Supermen
Tales of the Posthuman Future
Gardner Dozois
ST. MARTIN'S GRIFFIN
Preface
The fact that the other planets of our solar system were not likely abodes for life was becoming obvious even by the early middle of the twentieth century to anyone who kept up with science— which usually includes science-fiction writers. As the century progressed and space probes actually began to visit other planets to collect hard data, it became harder and harder for SF writers (those who respected what was "known to be known" about the physical universe by scientists, anyway) to get away with stories set on a fictional Mars or Venus with Earthlike conditions, unlike previous generations of writers who could fill the Solar System with oxygen-breathing, English-speaking humanoid natives for their heroes to have sword fights with and/or fall in love with. Who knew any better? Certainly not the general public, probably not even the science-fiction-reading general public.
By the late sixties and early seventies though, space probes had "proved" that the solar system was nothing but an "uninteresting" collection of balls of rock and ice, or hellholes of deadly heat and pressure with atmospheres of poisonous gas. No available abodes for life, or at least for anything resembling Terran life. No sword-swinging, six-armed green warriors. No beautiful egg-laying princesses in flowing diaphanous gowns. Little room, in fact, for any story line that didn't feature the characters lumbering around in space suits for the entire arc of the plot.

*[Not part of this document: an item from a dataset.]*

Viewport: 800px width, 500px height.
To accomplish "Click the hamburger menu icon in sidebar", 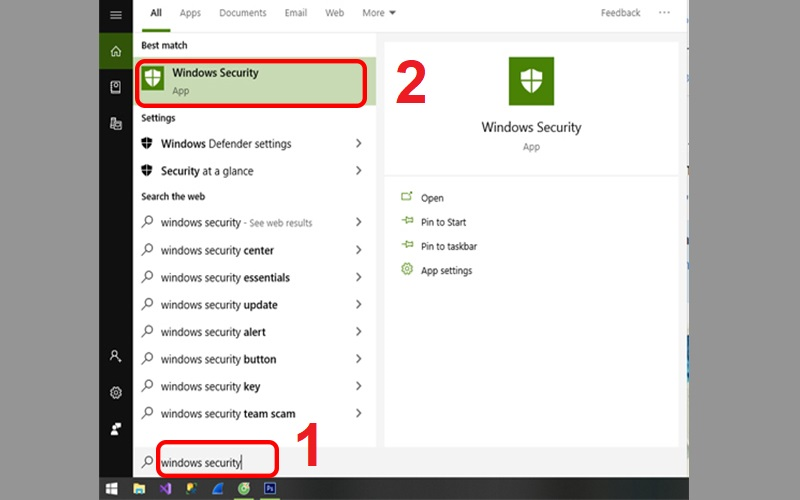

So where were the SF writers going to set the "realistic" tales of space exploration and colonization that had become increasingly popular since the fifties, ushered in by "new" generations of SF writers such as Arthur C. Clarke, Robert A. Heinlein, Poul Anderson, Hal Clement, and a dozen others?

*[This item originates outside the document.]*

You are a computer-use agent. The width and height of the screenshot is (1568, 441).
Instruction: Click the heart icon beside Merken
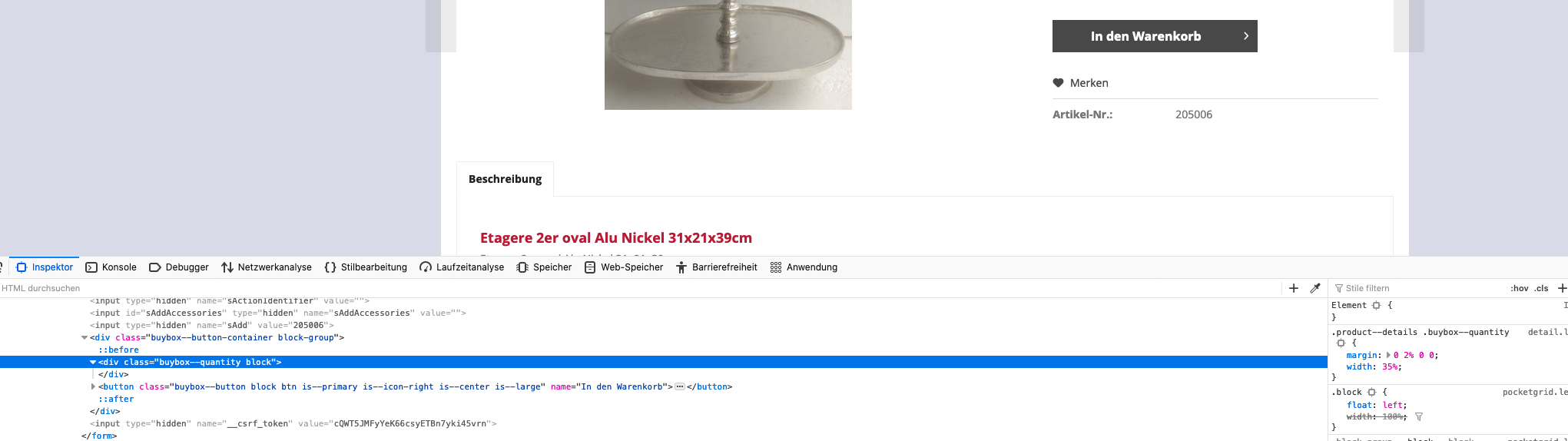1058,83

Although some writers immediately whisked themselves and their stories away to other solar systems or even to other Galaxies, far outside the writ of embarrassing and hampering Fact where they could set up whatever worlds they chose, to many writers (especially those with a "hard-science" bent, who were the very types to want to write a "realistic space story" in the first place), this was cheating— as the now more-widely-understood limitations of Einsteinian relativity seemed to say that Faster Than Light travel was impossible, and that therefore interstellar travel itself (let alone far-flung interstellar empires) would be difficult-to-impossible, to achieve.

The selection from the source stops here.